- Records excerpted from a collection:
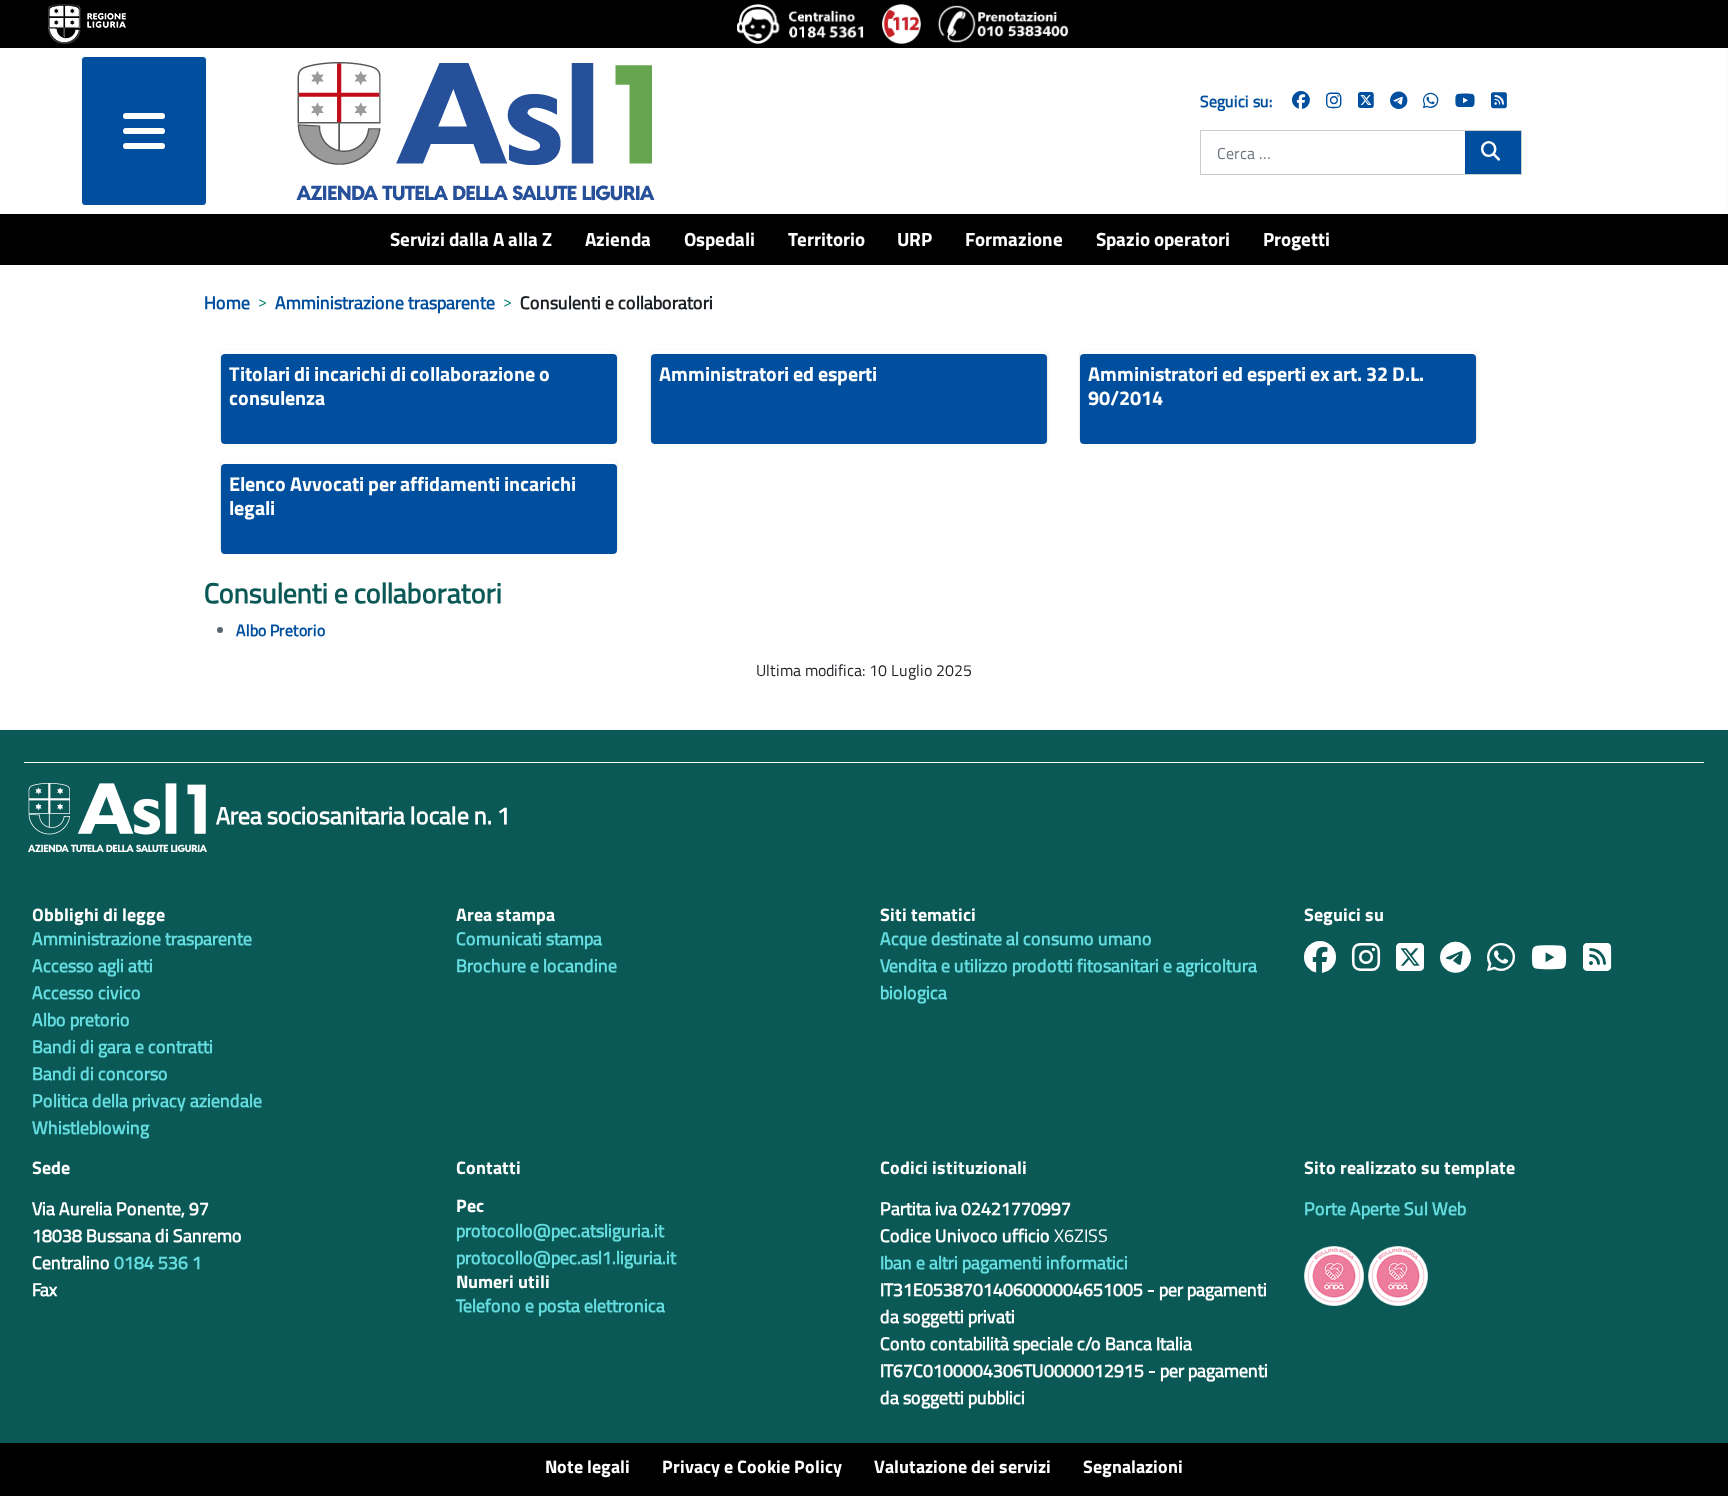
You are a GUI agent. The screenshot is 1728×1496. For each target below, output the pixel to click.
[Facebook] (1301, 100)
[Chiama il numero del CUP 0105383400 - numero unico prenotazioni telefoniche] (1003, 24)
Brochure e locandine (536, 965)
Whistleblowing (90, 1127)
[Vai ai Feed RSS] (1499, 100)
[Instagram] (1334, 100)
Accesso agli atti (92, 965)
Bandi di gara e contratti (122, 1046)
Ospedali (719, 238)
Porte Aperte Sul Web (1385, 1208)
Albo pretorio (81, 1019)
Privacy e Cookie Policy (752, 1466)
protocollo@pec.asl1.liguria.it (566, 1257)
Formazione (1014, 238)
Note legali (587, 1466)
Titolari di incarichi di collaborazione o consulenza (389, 385)
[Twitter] (1366, 100)
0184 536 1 (158, 1262)
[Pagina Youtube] (1465, 100)
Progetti (1296, 238)
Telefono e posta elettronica (560, 1305)
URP (914, 238)
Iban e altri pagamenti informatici (1004, 1262)
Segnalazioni (1133, 1466)
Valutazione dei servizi (962, 1466)
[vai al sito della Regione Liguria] (87, 22)
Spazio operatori (1163, 238)
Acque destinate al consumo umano (1016, 938)
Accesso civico (86, 992)
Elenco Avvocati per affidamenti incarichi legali (402, 495)
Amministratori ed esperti (768, 373)
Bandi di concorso (100, 1073)
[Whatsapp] (1431, 100)
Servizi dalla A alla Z (471, 238)
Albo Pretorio (280, 630)
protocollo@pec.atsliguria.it (560, 1230)
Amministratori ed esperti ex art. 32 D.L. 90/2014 (1256, 385)
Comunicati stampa (529, 938)
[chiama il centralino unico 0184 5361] (801, 24)
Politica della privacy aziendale (147, 1100)
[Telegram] (1398, 100)
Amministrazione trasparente (142, 938)
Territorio (826, 238)
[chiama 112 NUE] (902, 24)
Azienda (618, 238)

- Work to complete: Lines before the one containing "Note legali (587, 1466)" are left out. Repeat that line and all lines after it in the records above exactly.

- Task output:
Note legali (587, 1466)
Titolari di incarichi di collaborazione o consulenza (389, 385)
[Twitter] (1366, 100)
0184 536 1 (158, 1262)
[Pagina Youtube] (1465, 100)
Progetti (1296, 238)
Telefono e posta elettronica (560, 1305)
URP (914, 238)
Iban e altri pagamenti informatici (1004, 1262)
Segnalazioni (1133, 1466)
Valutazione dei servizi (962, 1466)
[vai al sito della Regione Liguria] (87, 22)
Spazio operatori (1163, 238)
Acque destinate al consumo umano (1016, 938)
Accesso civico (86, 992)
Elenco Avvocati per affidamenti incarichi legali (402, 495)
Amministratori ed esperti (768, 373)
Bandi di concorso (100, 1073)
[Whatsapp] (1431, 100)
Servizi dalla A alla Z (471, 238)
Albo Pretorio (280, 630)
protocollo@pec.atsliguria.it (560, 1230)
Amministratori ed esperti ex art. 32 D.L. 90/2014 (1256, 385)
Comunicati stampa (529, 938)
[chiama il centralino unico 0184 5361] (801, 24)
Politica della privacy aziendale (147, 1100)
[Telegram] (1398, 100)
Amministrazione trasparente (142, 938)
Territorio (826, 238)
[chiama 112 NUE] (902, 24)
Azienda (618, 238)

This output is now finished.